When historians piece together what people wore and bought during this period of anxiety and chaos, we’ll see sweatpants, masks, a demented dress covered in dopey little strawberries…and the Telfar shopping bag.

Telfar’s Bag Security Program, which allowed shoppers to preorder the brand’s always-sold-out hit tote bag for 24 hours on Wednesday, appears to have been a resounding success. Though a rep wouldn’t disclose sale numbers, she did describe it as “a big success.” The experience this week backed her up: “Telfar” was trending on Twitter on Tuesday, as it now does like clockwork when the usual drop happens, but on Wednesday, the memes were flowing like honey, and Slack channels and group texts were alight with advice and plans for color coordination.
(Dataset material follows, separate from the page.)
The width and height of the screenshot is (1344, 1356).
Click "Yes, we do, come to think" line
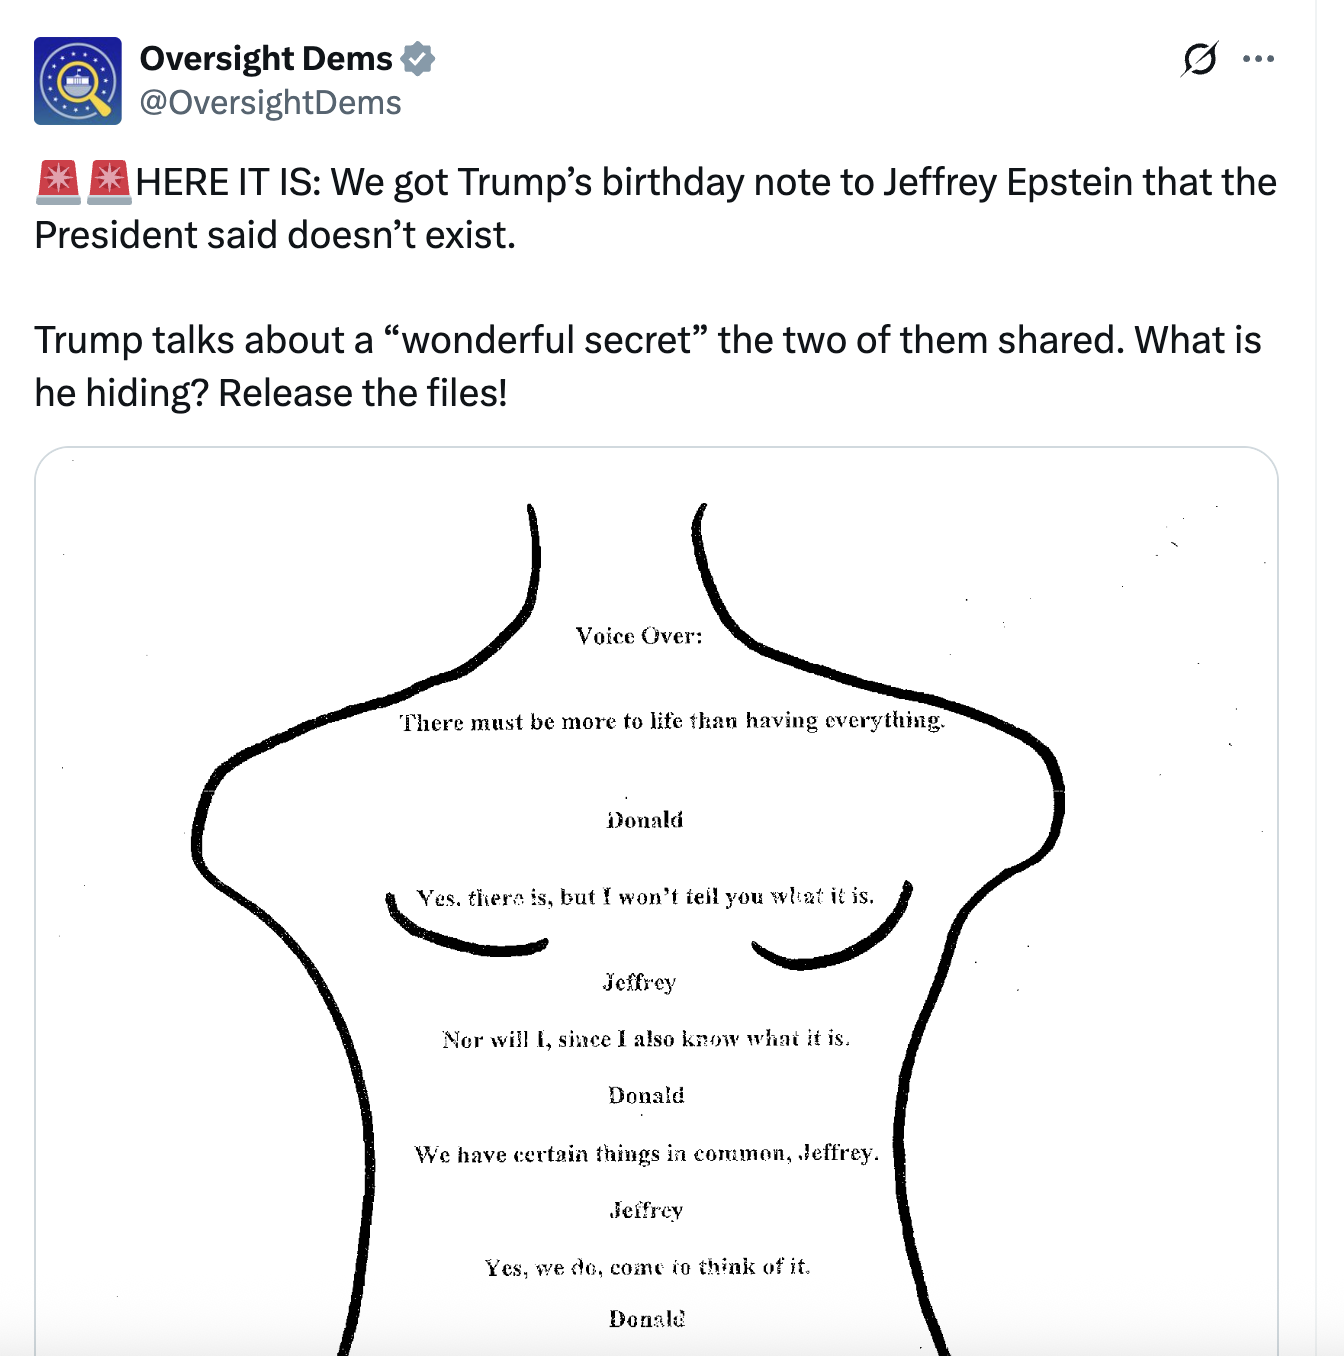[647, 1268]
For many people, it seemed the question was not which Telfar bag they were going to buy, but how many.

Any triumph comes with backlash. Some on high fashion Twitter wondered whether the wide availability of the bag would somehow diminish its grail aura; one person, in a now-deleted tweet, said they felt too many people were buying the bags that didn’t have the “range” to pull it off. (Another replied, “you do realize you don’t need a ‘range’ to purchase a tote bag, the most basic bag designed for the purpose of wearing all the time with EVERYTHING, yes?”) Others debated whether or not the $200ish price point was really “accessible.” (As the designer has said in interviews, he priced them thinking about what someone made in a night DJing.)
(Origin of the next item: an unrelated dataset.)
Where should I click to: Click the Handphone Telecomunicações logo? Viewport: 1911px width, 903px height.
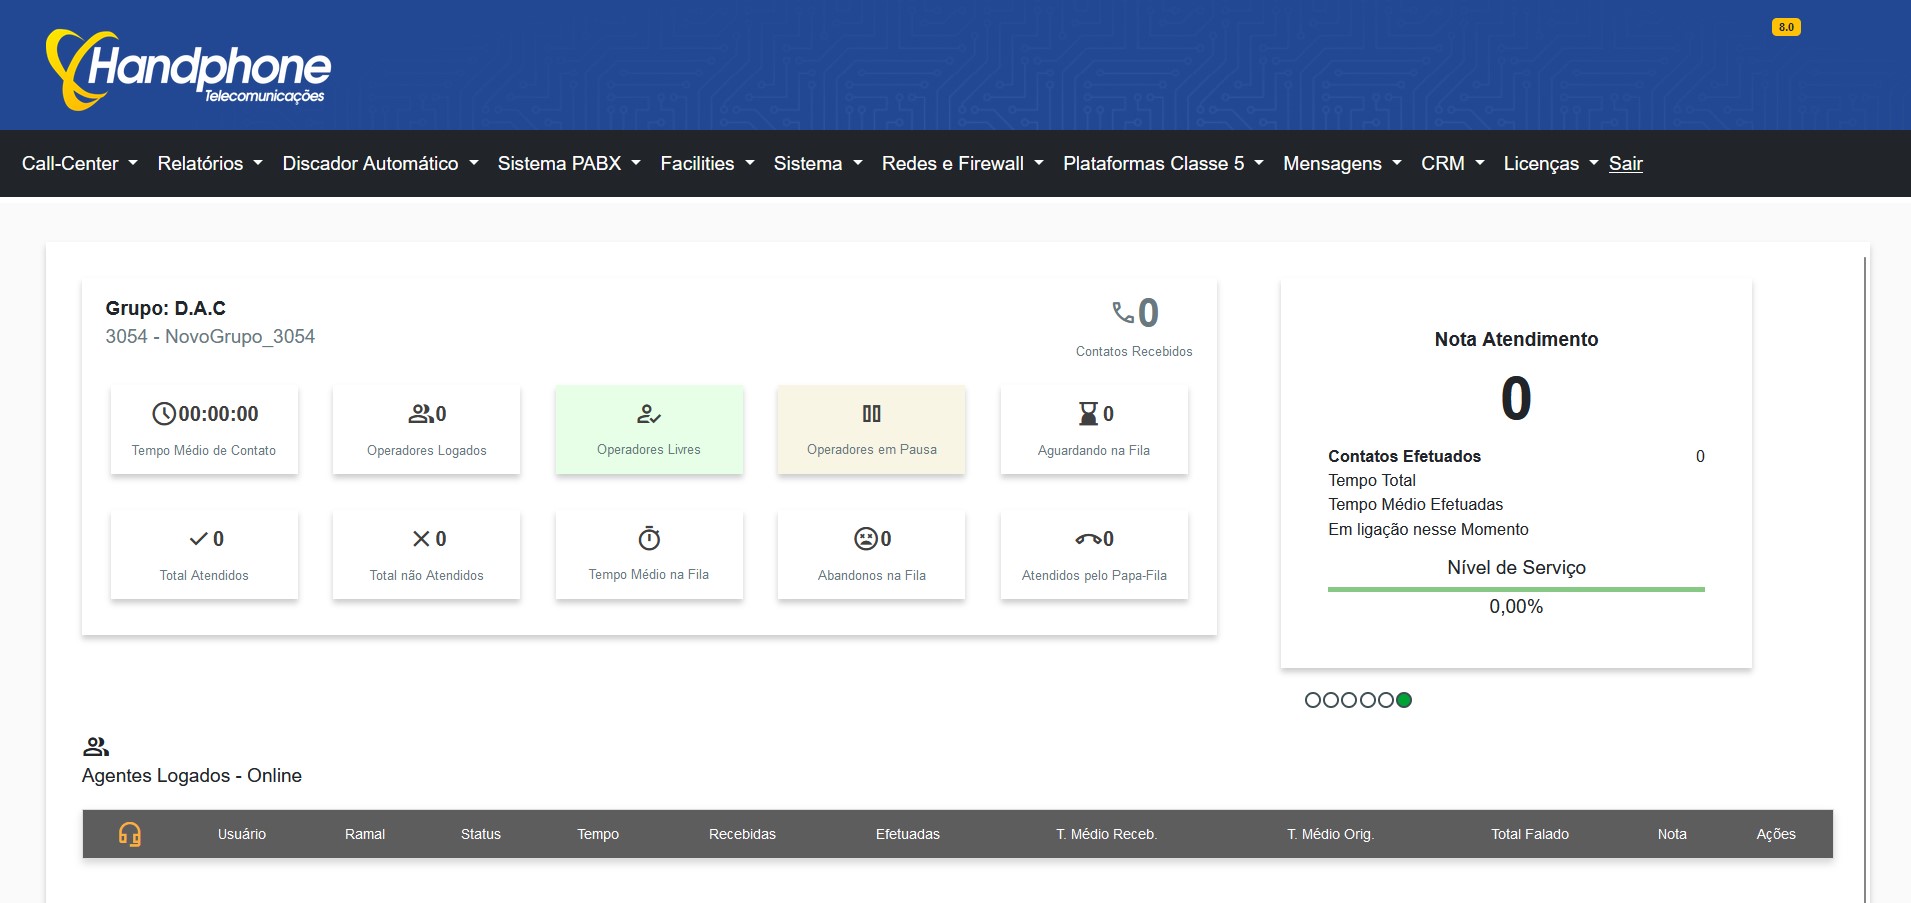click(188, 69)
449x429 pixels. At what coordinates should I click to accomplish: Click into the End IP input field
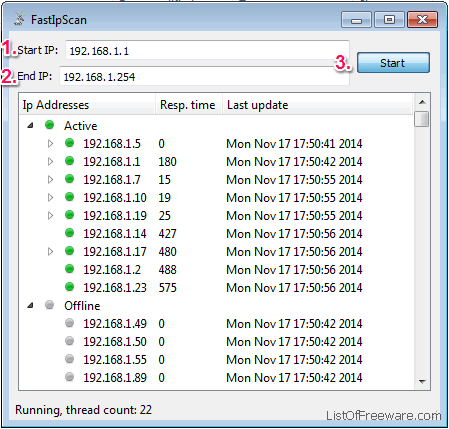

Courtesy of Hélène Feuillebois / Telfar

But Telfar has a protective army that is essentially unrivaled in the world of fashion; only Supreme’s hypebeast horde comes close. The movement that turned the Telfar bag into a phenomenon developed over years, and indeed, when Dazed and New York Magazine first reported on the tote’s cult status, you could still find a few at web stores like Ssense. If anything, the wider availability of the bag seemed to build momentum on social media for Telfar’s mantra: “NOT FOR YOU—FOR EVERYONE.” (The New Yorker writer Rachel Syme, known for more pastoral fare like Little Women period fashion and nap dresses, said she ordered it in green so that when it arrives in December, it will really feel like Christmas. Marmee would stan!) To carry that bag is to say something about what you believe—but also about what kinds of people and companies you want to support with your disposable income.
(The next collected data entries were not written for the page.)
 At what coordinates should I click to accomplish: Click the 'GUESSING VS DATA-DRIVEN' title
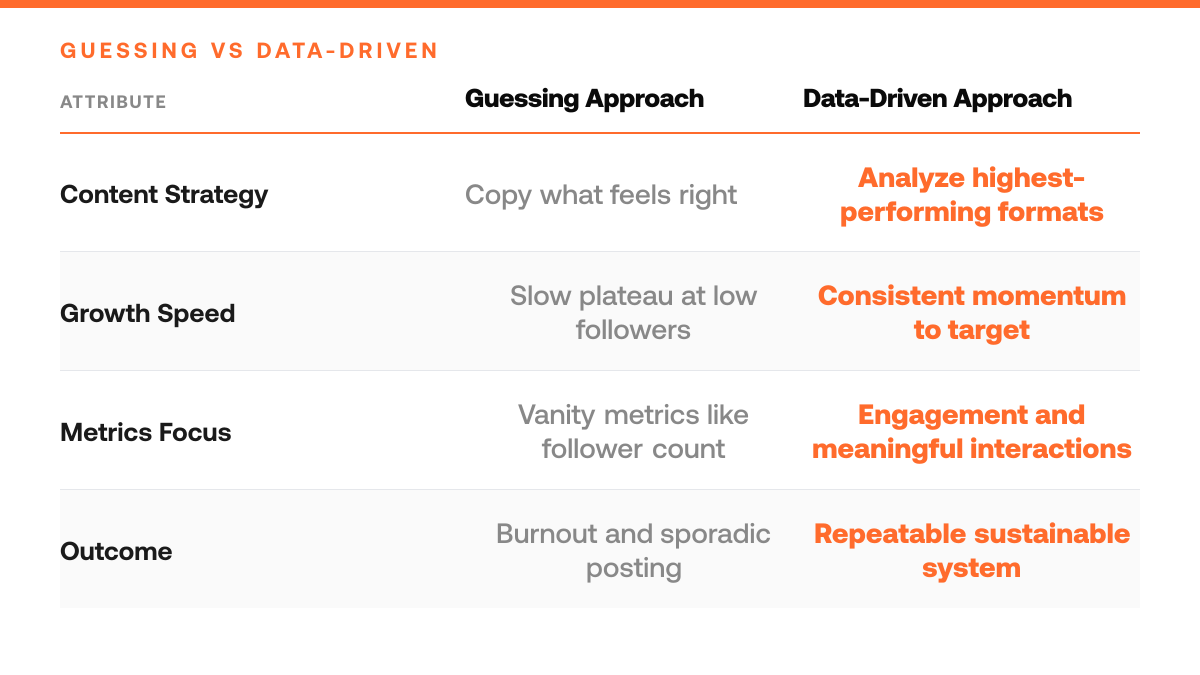pos(249,51)
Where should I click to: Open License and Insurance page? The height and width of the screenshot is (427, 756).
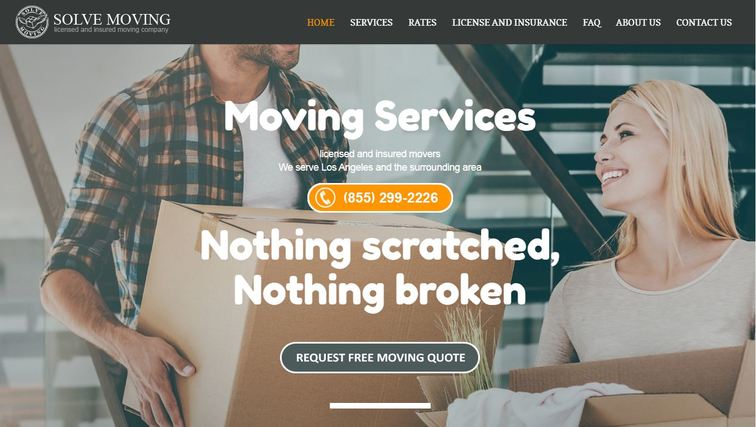point(510,23)
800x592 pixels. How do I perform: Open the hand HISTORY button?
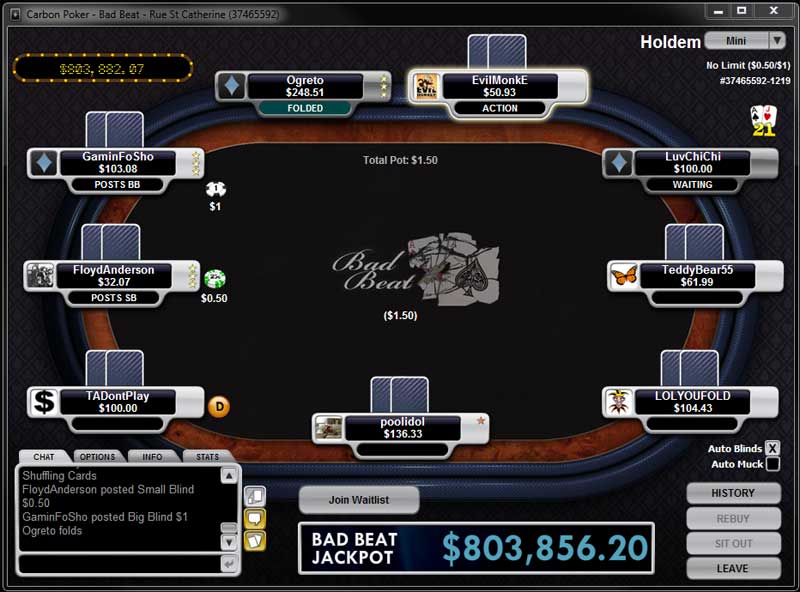733,493
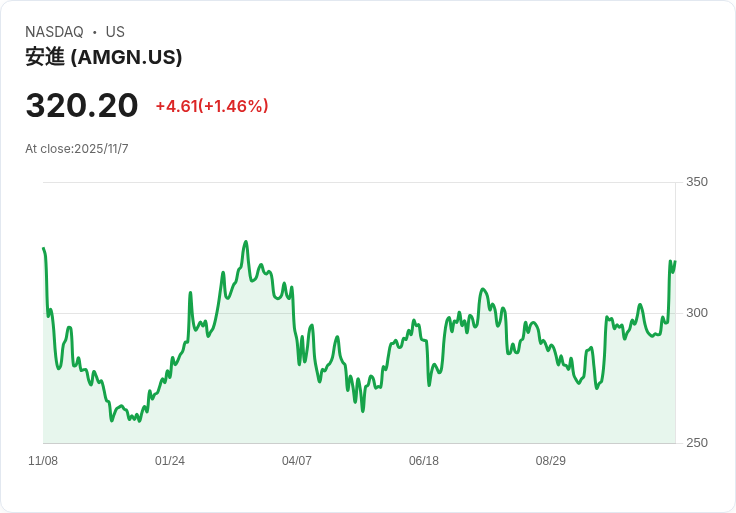Viewport: 736px width, 513px height.
Task: Click the 300 price axis label
Action: [697, 313]
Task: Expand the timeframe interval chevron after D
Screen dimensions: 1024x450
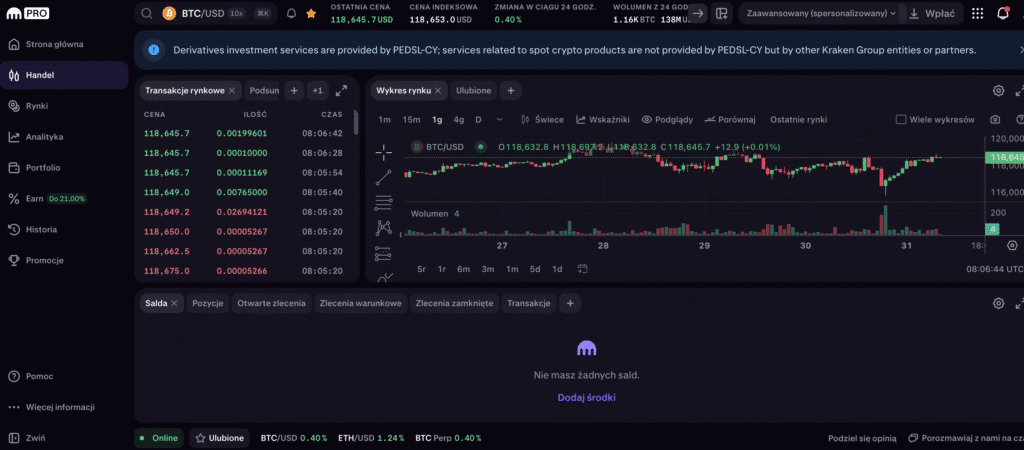Action: (x=500, y=120)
The excitement around Telfar seems almost impossible to replicate, but it sets an exciting tone for what’s otherwise poised to be a strange fall. With Americans unable to travel internationally, domestic adventures still unadvisable, and a number of American designers unsure about if they can or should show in September, what does New York fashion stand for? For the past decade, designers like Kim Jones, Virgil Abloh, and Dapper Dan have emphasized the importance of breaking into a mainstream luxury fashion system that has excluded and stolen from black and queer designers as well as genderless fashion and streetwear for decades. But what if the imperative now becomes to create your own universe, do your own thing, and stand for something on your own? Telfar has promoted this message since its founding in 2005, in addition to bringing the brand big coin, the bag preorder also brought that ideology to an enormous new audience.

The return of Hood By Air this fall will only push that movement forward, and once the Cooper Hewitt museum opens their exhibition on designer Willi Smith, which was meant to launch last March, there will likely be a big reckoning of the concept of attainable design and the real history of streetwear. As the photographer Tyler Mitchell said to me earlier this month, “Whenever a new designer comes into a house, they’re always like, ‘I’m going to work with the heritage of the house. I’m going to really pick that apart.’ To some degree, that’s very important. But what if you just abandon that? What if maybe that isn’t the most important thing that speaks to right now? What if X-Y-Z [brand] is simply a name and a vessel for ideas and for narrative moments that relate to the now?”